TRUE Consulting designed a special composite PP-R/FRP component (produced by Predl) to rehabilitate the corroded precast base section immediately above the pre-existing base liner. Mike Johnson Excavating Ltd. of Oliver, BC removed the decomposed manhole barrel and lid sections, and rehabilitated the corroded part of the existing manhole bases, then re-built the structures with new Predl Corprotect CPL-lined concrete barrel sections. The new lined precast barrel sections were produced by South Okanagan Concrete Products of Osoyoos. The on-site extrusion plastic welding of the lined precast barrel and lid components were completed by a third party Certified Plastic Welder to ensure watertight plus gas-tight barrel section connecting joints.

End-to-end the entire project was efficiently implemented according to plan by following the design and recommendations of TRUE Consulting.


It is easy to speculate that had the manhole bases not been protected by Predl Base Liners the entire manhole structure would have required replacement. A complete “rip and replace” construction project would have been vastly more expensive and taken much longer. It is hard to imagine how the Town of Oliver and the Tuc El Nuit Lake neighborhood could have coped with such an extremely intrusive construction project and the sewer line running through many of the resident’s backyard. The Public Works department was relieved to not deal with the financial, social and political costs which likely would have been associated with an event similar to the Main Sewer line collapsing.

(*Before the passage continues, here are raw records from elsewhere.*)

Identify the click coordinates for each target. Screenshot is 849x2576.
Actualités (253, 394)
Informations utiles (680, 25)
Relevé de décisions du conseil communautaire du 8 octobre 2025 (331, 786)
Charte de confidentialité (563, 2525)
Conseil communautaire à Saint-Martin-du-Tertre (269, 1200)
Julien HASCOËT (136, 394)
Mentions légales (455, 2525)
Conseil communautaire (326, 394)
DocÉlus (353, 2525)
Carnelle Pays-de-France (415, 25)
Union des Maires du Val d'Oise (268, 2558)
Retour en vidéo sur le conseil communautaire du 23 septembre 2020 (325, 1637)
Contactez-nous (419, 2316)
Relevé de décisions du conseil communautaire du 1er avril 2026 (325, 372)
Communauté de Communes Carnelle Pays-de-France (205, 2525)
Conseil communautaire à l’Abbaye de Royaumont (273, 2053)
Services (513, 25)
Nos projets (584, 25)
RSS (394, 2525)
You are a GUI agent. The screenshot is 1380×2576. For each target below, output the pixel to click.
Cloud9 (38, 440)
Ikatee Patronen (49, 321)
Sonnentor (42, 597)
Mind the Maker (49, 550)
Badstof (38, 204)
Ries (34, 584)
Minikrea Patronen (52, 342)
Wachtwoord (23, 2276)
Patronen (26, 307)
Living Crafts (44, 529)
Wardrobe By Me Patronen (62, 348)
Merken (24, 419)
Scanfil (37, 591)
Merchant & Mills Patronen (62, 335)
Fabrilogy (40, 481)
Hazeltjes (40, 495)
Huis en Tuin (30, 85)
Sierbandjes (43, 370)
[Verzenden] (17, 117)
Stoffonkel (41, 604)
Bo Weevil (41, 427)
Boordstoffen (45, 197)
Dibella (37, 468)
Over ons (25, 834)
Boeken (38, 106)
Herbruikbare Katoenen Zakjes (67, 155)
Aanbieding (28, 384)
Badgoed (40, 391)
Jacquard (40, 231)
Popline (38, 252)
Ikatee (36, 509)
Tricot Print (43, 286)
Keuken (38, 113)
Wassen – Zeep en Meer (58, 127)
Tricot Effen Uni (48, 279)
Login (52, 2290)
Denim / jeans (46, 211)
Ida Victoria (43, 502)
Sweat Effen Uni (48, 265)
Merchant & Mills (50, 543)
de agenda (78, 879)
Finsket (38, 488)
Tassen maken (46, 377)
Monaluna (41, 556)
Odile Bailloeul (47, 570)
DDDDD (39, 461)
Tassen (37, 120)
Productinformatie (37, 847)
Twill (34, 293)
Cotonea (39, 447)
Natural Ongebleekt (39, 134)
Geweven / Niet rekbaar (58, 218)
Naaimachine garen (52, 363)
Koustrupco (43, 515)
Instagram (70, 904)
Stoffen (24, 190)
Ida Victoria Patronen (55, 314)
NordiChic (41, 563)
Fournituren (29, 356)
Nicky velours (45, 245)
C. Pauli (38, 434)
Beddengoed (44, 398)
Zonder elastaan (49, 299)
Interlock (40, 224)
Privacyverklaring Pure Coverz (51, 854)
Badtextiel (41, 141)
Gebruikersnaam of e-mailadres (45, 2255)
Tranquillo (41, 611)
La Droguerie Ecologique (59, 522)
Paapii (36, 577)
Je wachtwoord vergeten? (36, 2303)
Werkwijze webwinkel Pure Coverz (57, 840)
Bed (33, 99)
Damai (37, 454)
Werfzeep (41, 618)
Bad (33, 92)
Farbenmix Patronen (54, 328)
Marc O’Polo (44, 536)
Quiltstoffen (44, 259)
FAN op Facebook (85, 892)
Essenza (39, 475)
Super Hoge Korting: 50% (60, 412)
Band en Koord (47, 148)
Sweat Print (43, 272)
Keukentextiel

In retrospect, I&I surely had been prevalent due to high groundwater levels and decomposed barrel sections. Going forward I&I levels should be very low with the fully lined structure and sealed barrel joints with gasketed pipe connections. It is worth noting that during 20 years of the sewer’s operation there was no reported evidence of exfiltration and the ecological damage this could have caused if the concrete manhole bases were unprotected by Predl’s liner technology.